Role of G‐protein coupled receptor kinase‐2 (GRK2) in the modulation of renal vascular response in SHR by PPAR

Abstract

G‐protein coupled receptor (GPCR) kinase‐2 (GRK‐2) has been impllicated in hypertension and GRK‐2 inhibition reduced blood pressure (BP). Peroxisome proliferators activated receptor γ (PPARγ), a transcription factor regulates GPCRs but the connection with GRK‐2 is not known. Here, we examined GRK‐2 role in PPARγ‐mediated improvement in SHR. SHR/WKY rats were treated with GW1929 (GW), a PPARγ ligand (0.5mg/kg; 2 month) and BP was monitored. Whole kidney perfusion was determined (laser dopler scanner) and renal vascular response was measured with or without heparin, a GRK‐2 inhibitor. In SHR, GW reduced BP (25±1%) and increased renal perfusion (59±3%).

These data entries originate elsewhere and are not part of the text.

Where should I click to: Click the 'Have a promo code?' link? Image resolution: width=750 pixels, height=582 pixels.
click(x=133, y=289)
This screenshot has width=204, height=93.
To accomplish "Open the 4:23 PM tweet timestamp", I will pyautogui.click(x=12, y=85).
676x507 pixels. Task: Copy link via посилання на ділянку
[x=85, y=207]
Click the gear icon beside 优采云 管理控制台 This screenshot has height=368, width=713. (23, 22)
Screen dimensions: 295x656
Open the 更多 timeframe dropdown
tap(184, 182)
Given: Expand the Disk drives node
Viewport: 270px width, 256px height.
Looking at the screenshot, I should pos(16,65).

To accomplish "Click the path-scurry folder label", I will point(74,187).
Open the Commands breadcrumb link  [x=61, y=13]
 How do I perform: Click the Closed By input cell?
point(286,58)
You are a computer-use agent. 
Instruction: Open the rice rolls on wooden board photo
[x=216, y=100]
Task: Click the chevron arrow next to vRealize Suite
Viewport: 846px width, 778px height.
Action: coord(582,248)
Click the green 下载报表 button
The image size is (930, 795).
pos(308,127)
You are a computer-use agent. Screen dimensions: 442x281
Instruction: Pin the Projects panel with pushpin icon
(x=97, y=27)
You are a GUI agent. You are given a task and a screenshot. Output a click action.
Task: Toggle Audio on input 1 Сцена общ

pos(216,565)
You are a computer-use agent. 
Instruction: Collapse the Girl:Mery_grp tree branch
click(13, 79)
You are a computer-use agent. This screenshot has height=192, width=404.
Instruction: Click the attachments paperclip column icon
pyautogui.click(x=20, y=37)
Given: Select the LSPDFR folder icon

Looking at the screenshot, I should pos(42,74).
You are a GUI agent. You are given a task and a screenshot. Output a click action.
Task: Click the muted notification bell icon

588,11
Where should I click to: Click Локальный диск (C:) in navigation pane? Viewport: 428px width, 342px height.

Phenylephrine (PE) vasoconstriction was greater in SHRs (15±1%) then WKY rats and GW abolished this. Heparin attenuated PE response in untreated but not GW‐treated SHR. GW enhanced Ach vasodilatation in SHR (41±1%) and this was improved by heparin (79±18%). GW enhanced SNP vasodilatation in SHR (35±6%) but remained unchanged with heparin. In SHR, GW enhanced PPARγ mRNA but reduced GRK‐2 mRNA. These results suggest that down‐regulation of PPARγ and up‐regulation of GRK‐2 may responsible for increased renal vascular reactivity of SHR and that PPARγ transcriptionally attenuated GRK‐2 function in hypertension.